A wiki for content management
Introduction
This site is managed using a wiki, namely MediaWiki, as the means to create and edit content. I have thought about this for a while and there are a number of benefits.
- anyone i give access to the wiki could edit this page and all changes are tracked with the versioning system of the wiki - a wiki is an great way to collaborate on content and self-document edits to content
- i find creating content with a wiki incredibly fast - creating a new page is just a matter of linking to it
- the static version that is output can be easily styled, and the static page's template can be more easily modified
- it is easy to produce uniform markup because of the text-based entry and therefore, easier to standardize style across multiple authors. Wysiwig editors give too much latitude to individual authors in many cases (colors, emoticons, blah blah). In contrast, Wikitext is still flexible and allows complex formatting, without the visual dross.
In addition, recently I have been using wikis in a few interesting ways ...

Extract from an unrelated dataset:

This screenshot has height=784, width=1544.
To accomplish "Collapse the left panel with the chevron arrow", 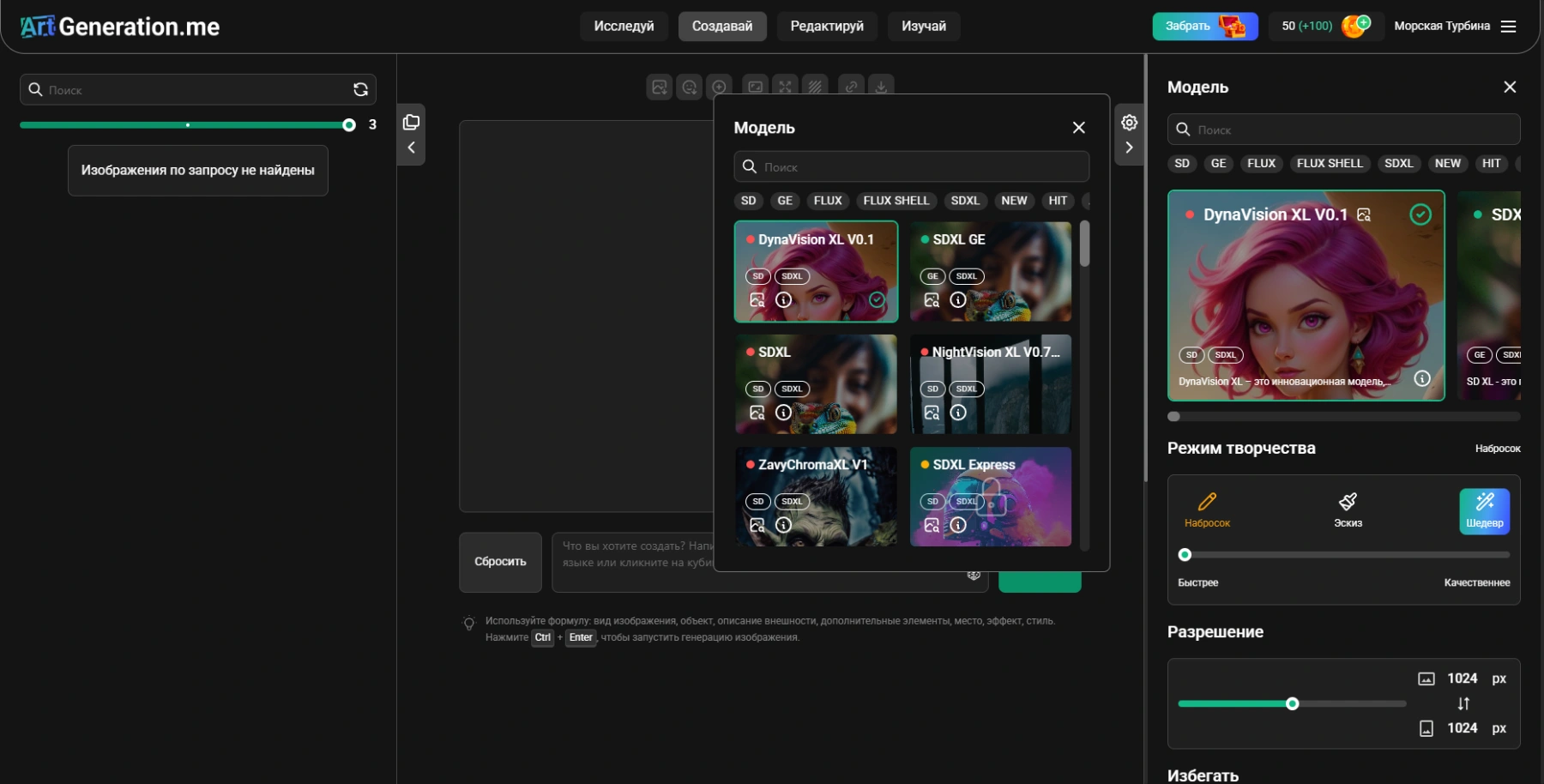I will click(x=411, y=147).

- my own notebook of thoughts, ideas and projects (this site is literally tied into part of this)
- a project collaboration tool for a database-backed website - to document aspects of functionality and create to do list and track features that will be added later
- an internal knowledgebase for my company to retain information on tasks that are repeated, solutions to problems, and to document techniques that speed up development.

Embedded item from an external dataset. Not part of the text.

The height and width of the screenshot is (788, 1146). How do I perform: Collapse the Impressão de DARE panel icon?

How this integrates with MediaWiki
Besides the classes within MediaWiki, there are no reliable Wikitext to HTML convertors written in PHP. There are parsers for Python, Perl and C++ by the looks of it. I am happier working with PHP though. The way I have done this might be useful to someone. The best way would have been to get into the MediaWiki code to create an HTML export - but that looks like a decent amount of work.
What the code is doing ...
- requests a page from the Wiki via HTTP which contains the list of Wiki pages to render (this page list is cached)
- grabs a valid content page via HTTP and removes all Wiki related parts of the page with regular expressions (including edit links and headers, footers, sidebars etc) - this is cached. The absurd nofollow that is added to links by MediaWiki is removed. Using regular expressions is a somewhat dirty way to achieve the result - but it avoids having to work with MediaWiki's code.
- modrewrite is used to create filenames that are nice - and requests are run through a script which pulls the cached version or a new version if it has been a while.
- the content is rendered using a simple template.
- the list of wiki pages is used to create navigation on the home page (which is kind of random) - it also handles external links (these are all stored in the main wiki page).
This is a simple solution but it will be useful for informal content creation.